Provided entries:
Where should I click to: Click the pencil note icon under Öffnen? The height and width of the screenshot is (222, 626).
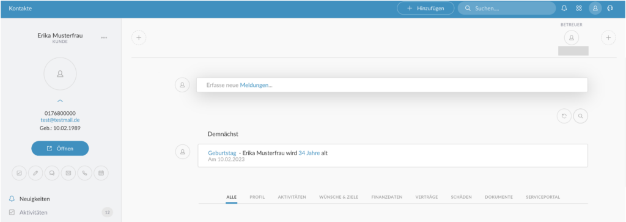[35, 173]
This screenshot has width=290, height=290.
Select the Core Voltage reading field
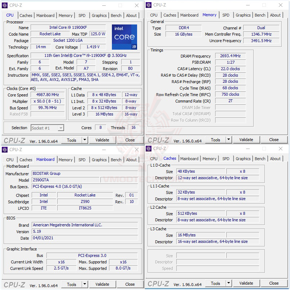[x=94, y=47]
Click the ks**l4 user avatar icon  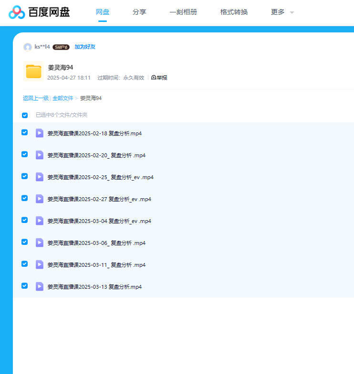pos(28,47)
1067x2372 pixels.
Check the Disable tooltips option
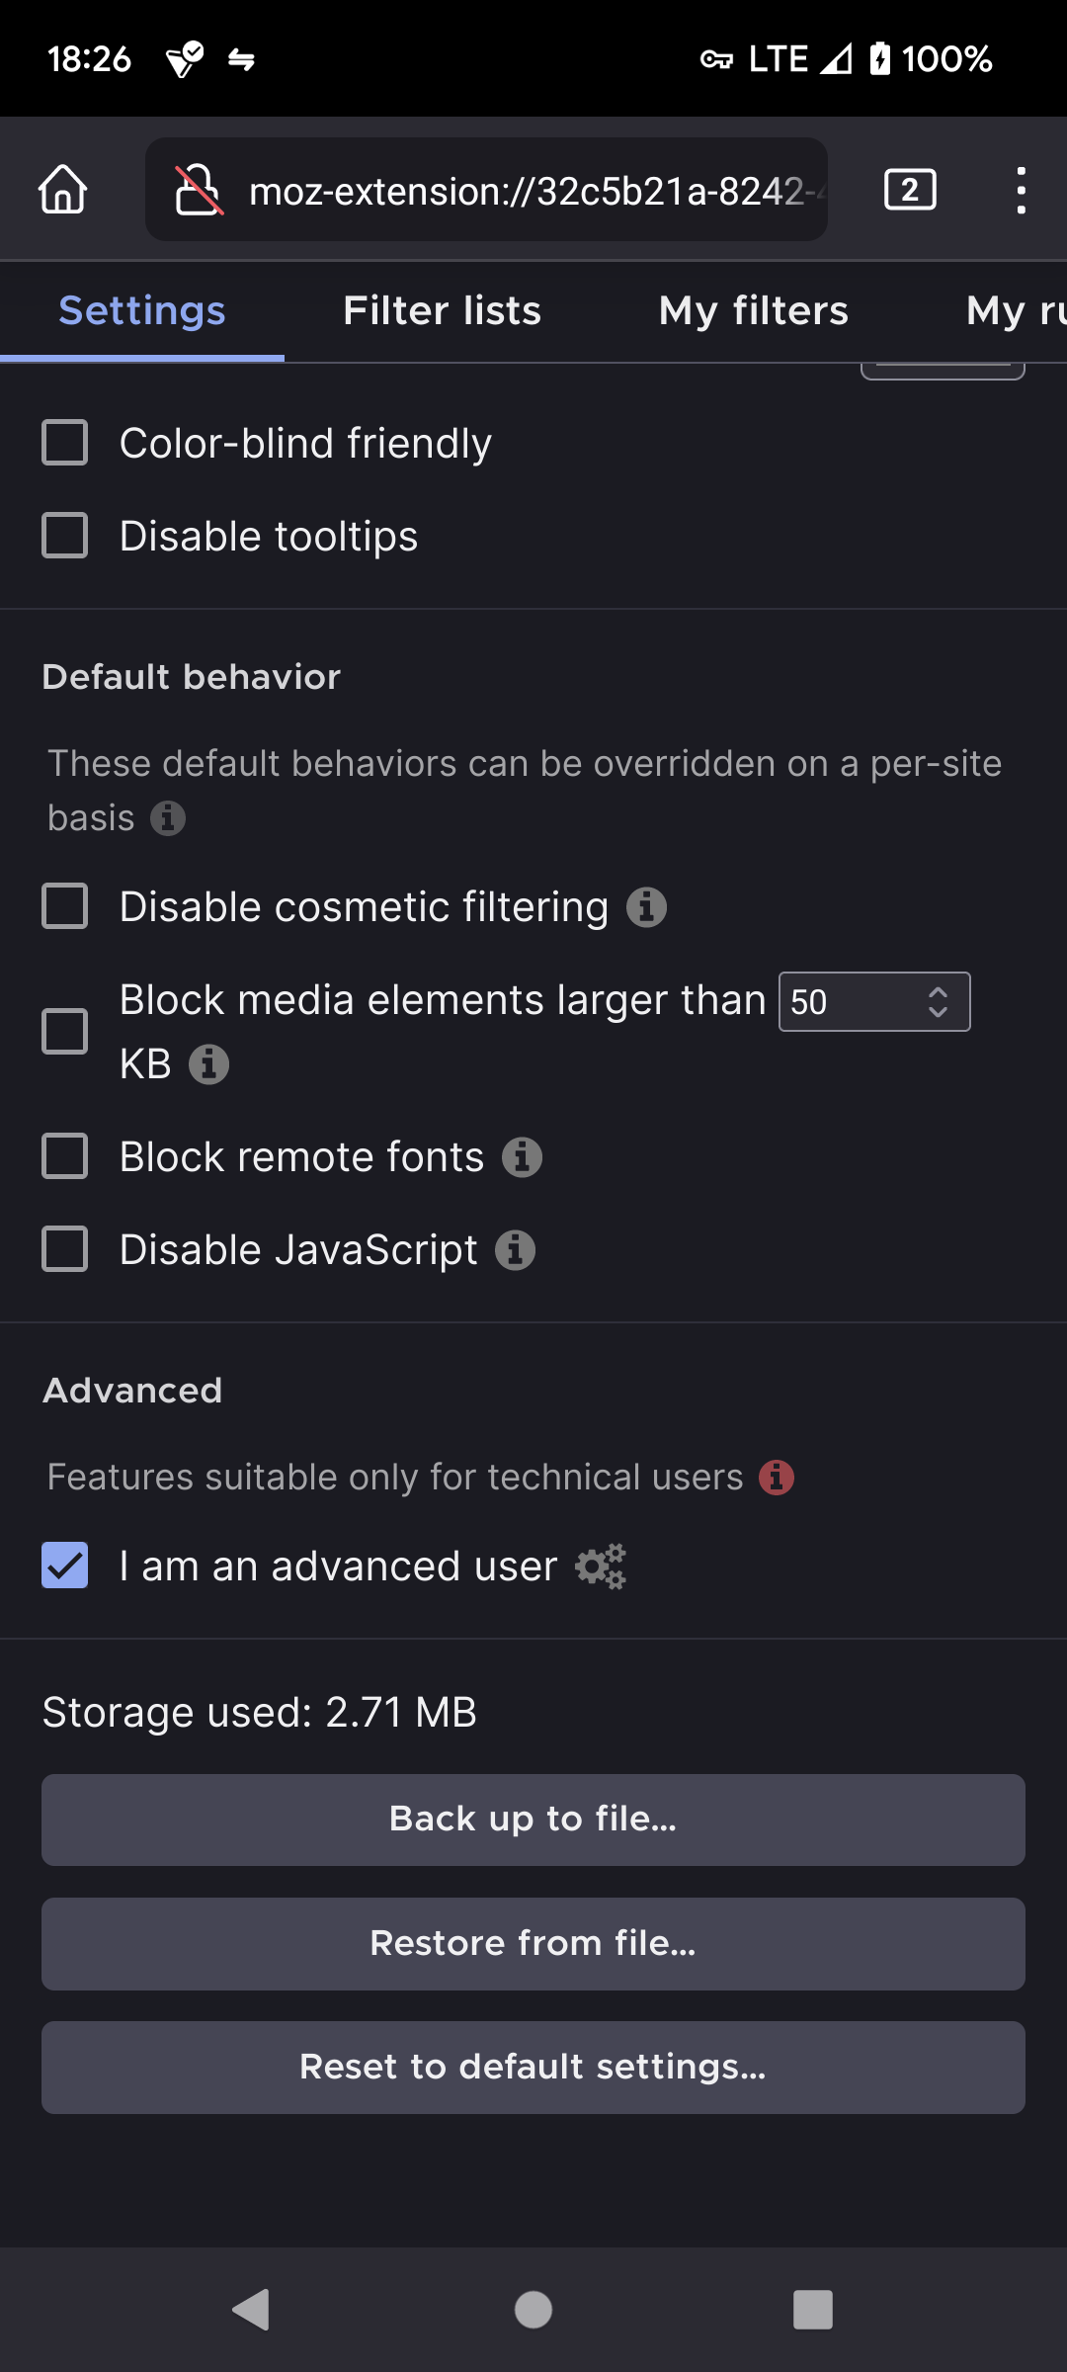coord(65,536)
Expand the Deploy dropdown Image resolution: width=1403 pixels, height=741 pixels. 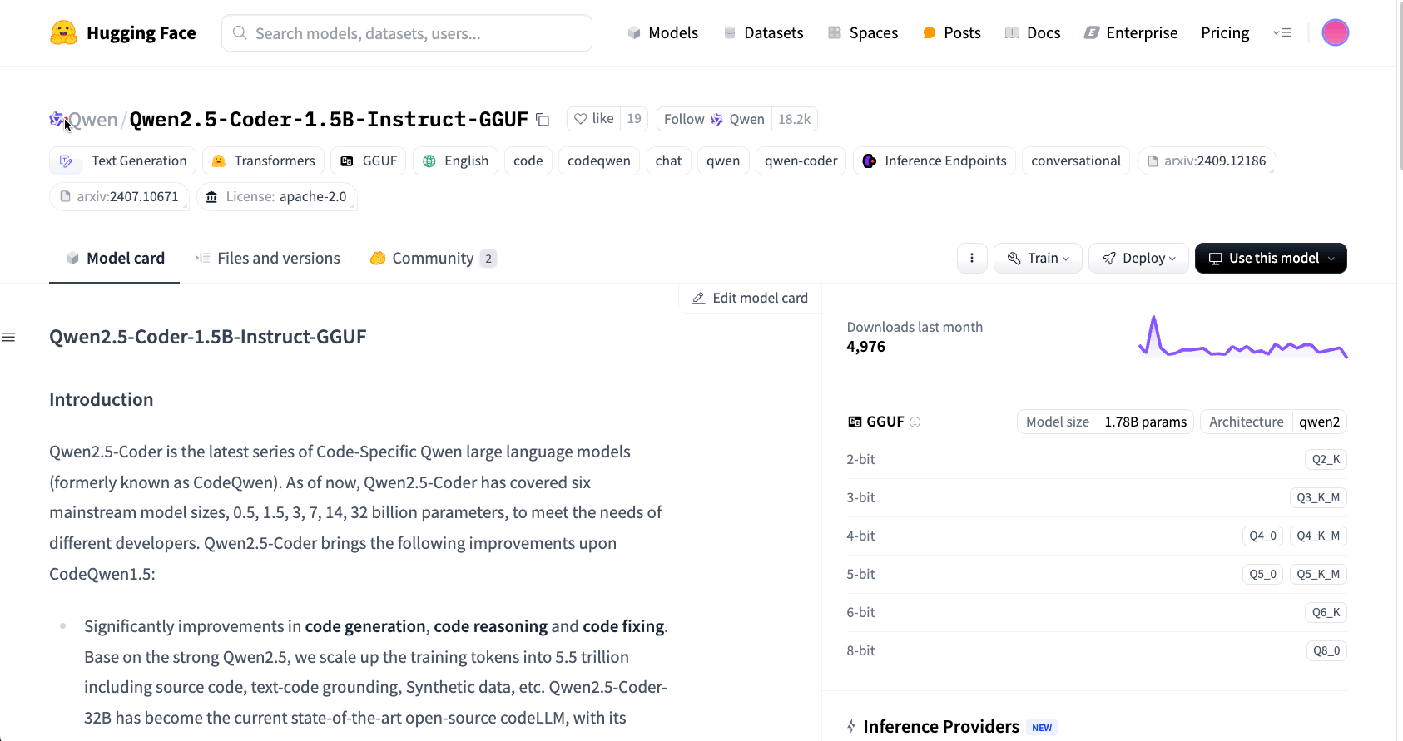click(x=1138, y=258)
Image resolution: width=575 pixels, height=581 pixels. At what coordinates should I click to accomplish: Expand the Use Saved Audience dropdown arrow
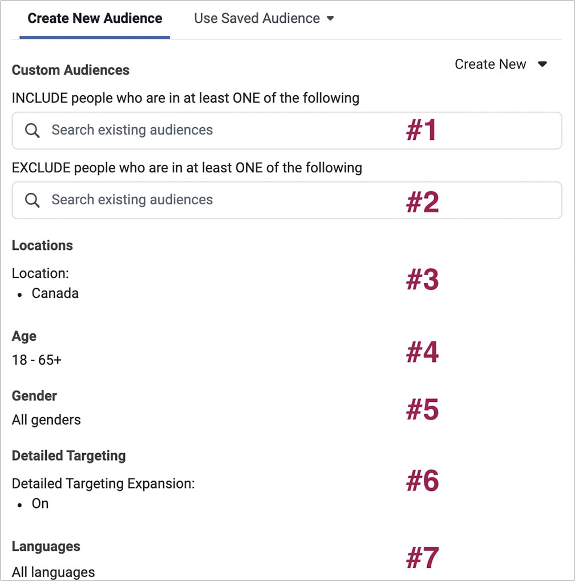click(x=330, y=19)
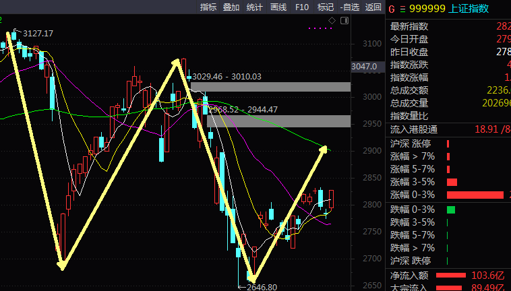Click the 返回 back button

tap(373, 7)
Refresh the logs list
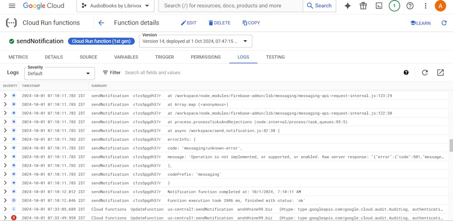This screenshot has width=453, height=221. [x=424, y=72]
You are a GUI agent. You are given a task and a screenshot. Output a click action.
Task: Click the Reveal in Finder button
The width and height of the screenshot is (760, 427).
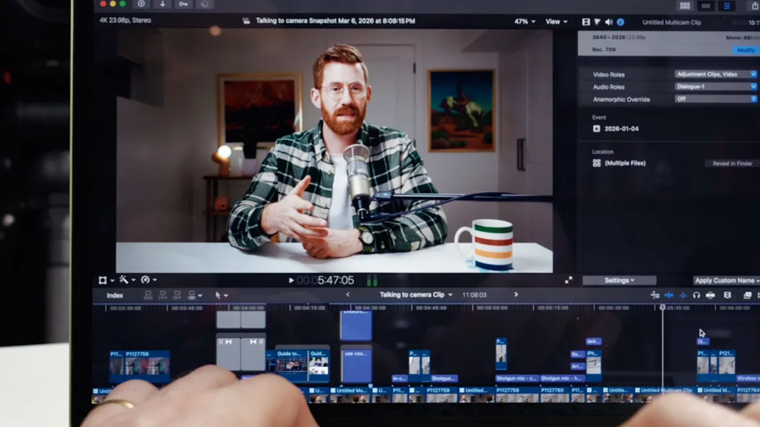point(732,163)
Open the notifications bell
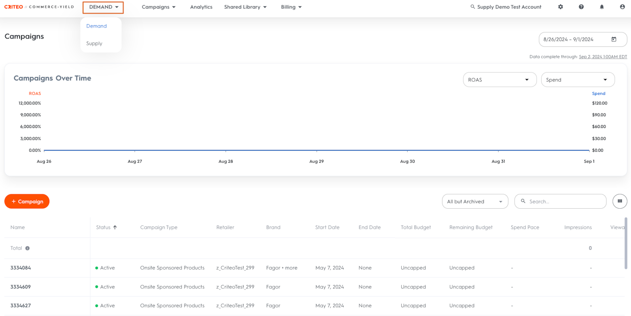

Directions: Without reproducing any picture, repeat exactly the lines from the one containing "Task: Click the Reveal in Finder button" through the last line of the material above, both ends included.

Solution:
Task: Click the Reveal in Finder button
The width and height of the screenshot is (760, 427).
point(732,163)
Open the notifications bell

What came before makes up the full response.